◆ **What you are asked to do**: Output the records that follow exactly as they are written.

#### Records supplied

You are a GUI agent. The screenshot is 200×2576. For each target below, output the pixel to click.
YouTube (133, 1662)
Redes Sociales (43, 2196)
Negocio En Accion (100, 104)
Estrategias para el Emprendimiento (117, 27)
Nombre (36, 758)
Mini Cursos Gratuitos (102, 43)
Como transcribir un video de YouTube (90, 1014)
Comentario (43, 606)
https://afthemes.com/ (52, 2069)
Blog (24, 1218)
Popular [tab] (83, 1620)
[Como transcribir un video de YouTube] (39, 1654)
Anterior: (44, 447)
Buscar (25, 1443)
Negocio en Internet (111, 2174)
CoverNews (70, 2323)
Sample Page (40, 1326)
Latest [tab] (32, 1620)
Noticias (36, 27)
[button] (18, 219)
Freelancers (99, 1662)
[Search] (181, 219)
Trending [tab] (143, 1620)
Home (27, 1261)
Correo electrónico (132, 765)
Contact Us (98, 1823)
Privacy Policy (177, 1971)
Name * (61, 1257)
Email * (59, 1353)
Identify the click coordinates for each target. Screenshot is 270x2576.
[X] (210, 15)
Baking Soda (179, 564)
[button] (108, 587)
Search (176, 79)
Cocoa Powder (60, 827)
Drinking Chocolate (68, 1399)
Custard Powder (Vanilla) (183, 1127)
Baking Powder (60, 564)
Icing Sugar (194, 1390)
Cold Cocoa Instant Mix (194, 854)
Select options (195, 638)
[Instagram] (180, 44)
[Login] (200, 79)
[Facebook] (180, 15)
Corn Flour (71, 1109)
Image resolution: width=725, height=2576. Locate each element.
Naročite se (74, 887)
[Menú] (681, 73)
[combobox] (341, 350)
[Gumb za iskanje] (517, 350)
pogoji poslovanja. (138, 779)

########

◆ **Task output**:
You are a GUI agent. The screenshot is 200×2576. For each target below, output the pixel to click.
YouTube (133, 1662)
Redes Sociales (43, 2196)
Negocio En Accion (100, 104)
Estrategias para el Emprendimiento (117, 27)
Nombre (36, 758)
Mini Cursos Gratuitos (102, 43)
Como transcribir un video de YouTube (90, 1014)
Comentario (43, 606)
https://afthemes.com/ (52, 2069)
Blog (24, 1218)
Popular [tab] (83, 1620)
[Como transcribir un video de YouTube] (39, 1654)
Anterior: (44, 447)
Buscar (25, 1443)
Negocio en Internet (111, 2174)
CoverNews (70, 2323)
Sample Page (40, 1326)
Latest [tab] (32, 1620)
Noticias (36, 27)
[button] (18, 219)
Freelancers (99, 1662)
[Search] (181, 219)
Trending [tab] (143, 1620)
Home (27, 1261)
Correo electrónico (132, 765)
Contact Us (98, 1823)
Privacy Policy (177, 1971)
Name * (61, 1257)
Email * (59, 1353)
Identify the click coordinates for each target. Screenshot is 270x2576.
[X] (210, 15)
Baking Soda (179, 564)
[button] (108, 587)
Search (176, 79)
Cocoa Powder (60, 827)
Drinking Chocolate (68, 1399)
Custard Powder (Vanilla) (183, 1127)
Baking Powder (60, 564)
Icing Sugar (194, 1390)
Cold Cocoa Instant Mix (194, 854)
Select options (195, 638)
[Instagram] (180, 44)
[Login] (200, 79)
[Facebook] (180, 15)
Corn Flour (71, 1109)
Image resolution: width=725, height=2576. Locate each element.
Naročite se (74, 887)
[Menú] (681, 73)
[combobox] (341, 350)
[Gumb za iskanje] (517, 350)
pogoji poslovanja. (138, 779)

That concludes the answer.